ZymoGenetics “Sleeper” for Hepatitis C Aims to Wipe Out Side Effects of Anti-Viral Therapy
Lots of people on Wall Street are hyped up about new treatments for hepatitis C from Vertex Pharmaceuticals and Schering-Plough. But a little-known drug in development from Seattle-based ZymoGenetics (NASDAQ: ZGEN) could steal a bit of thunder, and possibly ride the wave of enthusiasm those companies are creating among doctors and patients.
Hepatitis C, a deadly liver infection, has made headlines in the past year, as Vertex (NASDAQ: VRTX) and Schering-Plough (NYSE: SGP) have both shown that protease inhibitors in development can roughly double the cure rate over the standard of care. An estimated 6 million people in the U.S. and Europe have chronic hepatitis C infections, so the opportunity is huge, possibly worth $2.6 billion for Vertex alone by 2013, says Rachel McMinn, an analyst with Cowen & Co. in San Francisco.
One catch here is that both the Vertex and Schering-Plough drugs must be taken in tandem with the standard of care—a regimen that consists of pegylated interferon alpha and ribavirin. That backbone of therapy causes flu-like symptoms, depression, and anemia, and it must be taken for almost a year. That means most patients opt against getting treatment at all, says ZymoGenetics president Doug Williams. Instead of developing another protease inhibitor to be taken in addition to the standard of care, ZymoGenetics has developed an alternative that has the viral killing power of interferon alpha, without causing the side effects. It calls its version of the standard of care “pegylated interferon lambda,” or IL-29.

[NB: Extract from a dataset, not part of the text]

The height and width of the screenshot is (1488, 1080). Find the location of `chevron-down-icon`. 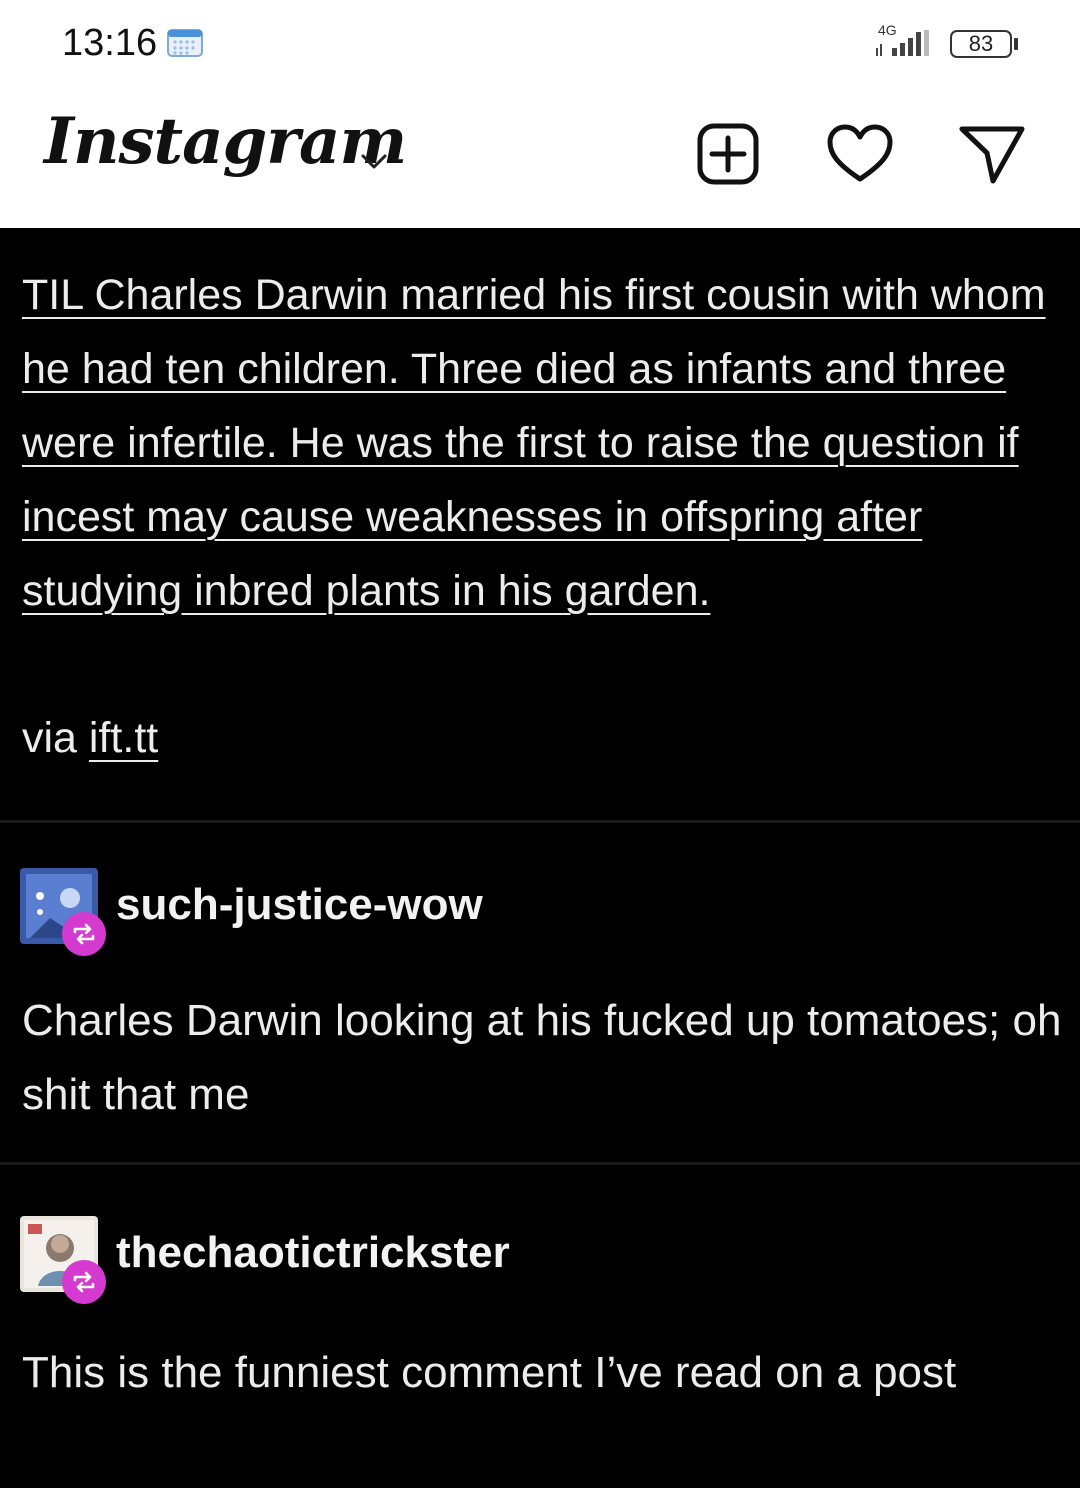

chevron-down-icon is located at coordinates (374, 161).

“Interferon based regimens are the backbone of therapy and they will continue to be for the forseeable future, and we have one with a better tolerability profile,” says Williams, an Xconomist.

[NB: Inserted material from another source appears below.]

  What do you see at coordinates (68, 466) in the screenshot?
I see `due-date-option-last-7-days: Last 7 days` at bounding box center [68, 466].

This wasn’t immediately obvious from the start at ZymoGenetics, which has bet much of its research and development budget in recent years on atacicept for autoimmune diseases and IL-21 for cancer. Earlier this month, it handed over its partial stake in atacicept to its partner, Merck KGaA to save cash, while its lone marketed product struggles to find a footing in the marketplace. ZymoGenetics hasn’t talked much about the peg-interferon lambda program in the past, so it was striking to hear Williams say it wants to pour more of its resources into this program. Besides some promising clinical trial data that’s rolling in, there are a couple of strategic business reasons to do this. For one, ZymoGenetics stills owns a 100 percent stake in the product, so it has some bargaining leverage to work with. And two, it believes it is the only company with an improved interferon in clinical trials.
“The sleeper here is starting to wake up,” Williams says.

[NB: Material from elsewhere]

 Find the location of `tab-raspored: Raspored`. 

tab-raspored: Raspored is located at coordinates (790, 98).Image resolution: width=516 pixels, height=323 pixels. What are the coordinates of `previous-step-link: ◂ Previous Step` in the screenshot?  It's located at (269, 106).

Results from a 20-patient clinical trial, presented at the European Association for the Study of the Liver in April, showed that the ZymoGenetics drug candidate didn’t cause the widespread immune-system activation that causes the side effects with the standard drugs. That study was in healthy volunteers, and the company needs to confirm that finding in patients with hepatitis C.
More results from the ZymoGenetics drug, and its ability to kill viruses, will be available in November at the American Association for the Study of Liver Disease meeting in San Francisco, Williams says. An early peek of data from the first six patients, who got one of the lowest doses in testing, shows antiviral activity in four of them, according to an abstract of the data that company spokeswoman Susan Specht sent me in an email. Data from three cohorts of patients will be presented at the liver meeting, she says.
The company is clearly setting some high expectations heading into that meeting. ZymoGenetics CEO Bruce Carter said that the company’s most important strategic move of the past year was to hold on to pegylated interferon lambda, rather than sell it off, according to an August interview with Biotech Stock Research, an independent equity research firm in Seattle. “Now we see it as an important investment,” Carter said.
ZymoGenetics has said it plans to find a partner to help with the final stages of development of this drug, and if the data presented in San Francisco back up what it’s been saying, then the price will surely be going up. Just don’t count on it making much of a splash in the news, as ZymoGenetics will surely be overshadowed by the folks at Vertex and Schering-Plough.